▶ Reading passage
Air Malta’s pilots have been guaranteed alternative work in Malta with the same take-home pay should they be made redundant, according to a 2018 letter of commitment signed by then-Tourism Minister Konrad Mizzi.
The letter was published in a list of detailed email exchanges which were unveiled in a judicial protest from the Association of Airline Pilots (ALPA) against Air Malta and Economy Minister Silvio Schembri over the decision to make 108 of their 134 pilots redundant after they refused to take a €1,200 monthly salary amid the COVID-19 pandemic.
The dispute has gone public with Schembri claiming that ALPA simply was trying to “hijack” Air Malta and backed the difficult decisions being made.
The pilots were first informed of the decision on 7th April in a letter also addressed to the Director-General for Industrial and Employment Relations Diane Vella Muscat.
ALPA insists that they had long made it clear that they were willing to conduct meaningful discussions, and were restricted to just a 30-minute meeting on 2nd April before the decisions as made.
A 30 day consolation period then kicked off, with Air Malta pledging to examine how the proposed number of redundancies could be avoided or reduced; and how it could minimise the impact on those affected by the cut.
However, the airline then launched a request to reduce this time window to just fifteen days from 7th May to 21st April (tomorrow).
ALPA says it has tried to kick off discussions. However, the airline’s CEO Clifford Chetcuti and other key board members, who they say are the real decision-makers, refuse to meet with them.
There has only been one meeting since the announcement of the mass redundancies, and requests to meet with the CEO and others continue to be denied.
The government, ALPA explained, is also failing to protect their jobs, despite promises outlined in previous collective agreements, namely the one signed by Mizzi.
The judicial protest hopes to stop the planned redundancy and is warning of further legal action.
The mass redundancies were not Air Malta’s first plan. In a published letter to Director-General Diane Vella Muscat on 24th March 2020, Air Malta said it had reached an agreement with all its unions on its proposals and was now looking to implement them.
The company’s measures would see all of its staff make use of force leave, before being put on reduced hours and salaries, before taking forced unpaid leave. Benefits would be revoked.
However, ALPA had never agreed to such proposals, claiming that the plans were outlined in a “very short notice on 24th March 2020”.
“The measures envisaged by the company were presented as a “done deal” and not as proposals aimed at an exchange of views,” their lawyer said.
With the national airline expected to continue to experience adverse effects from the pandemic, it remains to be seen whether the pilots and Air Malta can reach an agreement.

▶ Dataset content
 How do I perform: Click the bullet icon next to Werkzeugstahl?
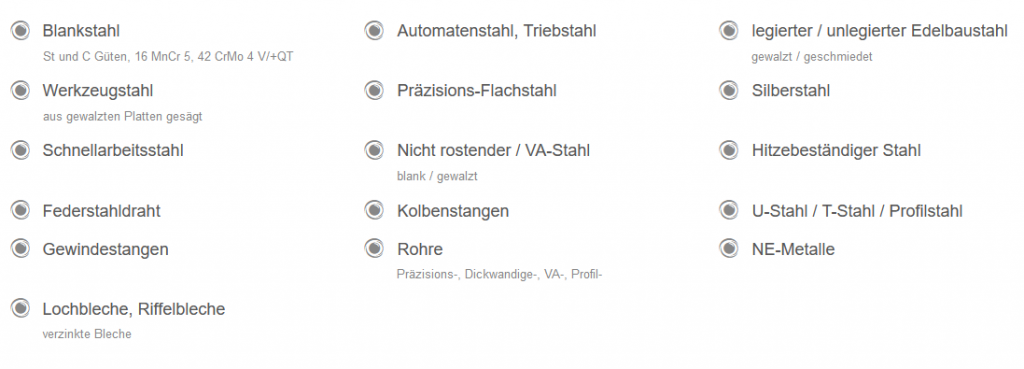tap(21, 90)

▶ What you should do
Rewrite the part of the Air Malta pilots article starting with "The dispute has" and going on through "decisions as made.", changing "meeting" to "session" wherever it occurs.

▶ Response below
The dispute has gone public with Schembri claiming that ALPA simply was trying to “hijack” Air Malta and backed the difficult decisions being made.
The pilots were first informed of the decision on 7th April in a letter also addressed to the Director-General for Industrial and Employment Relations Diane Vella Muscat.
ALPA insists that they had long made it clear that they were willing to conduct meaningful discussions, and were restricted to just a 30-minute session on 2nd April before the decisions as made.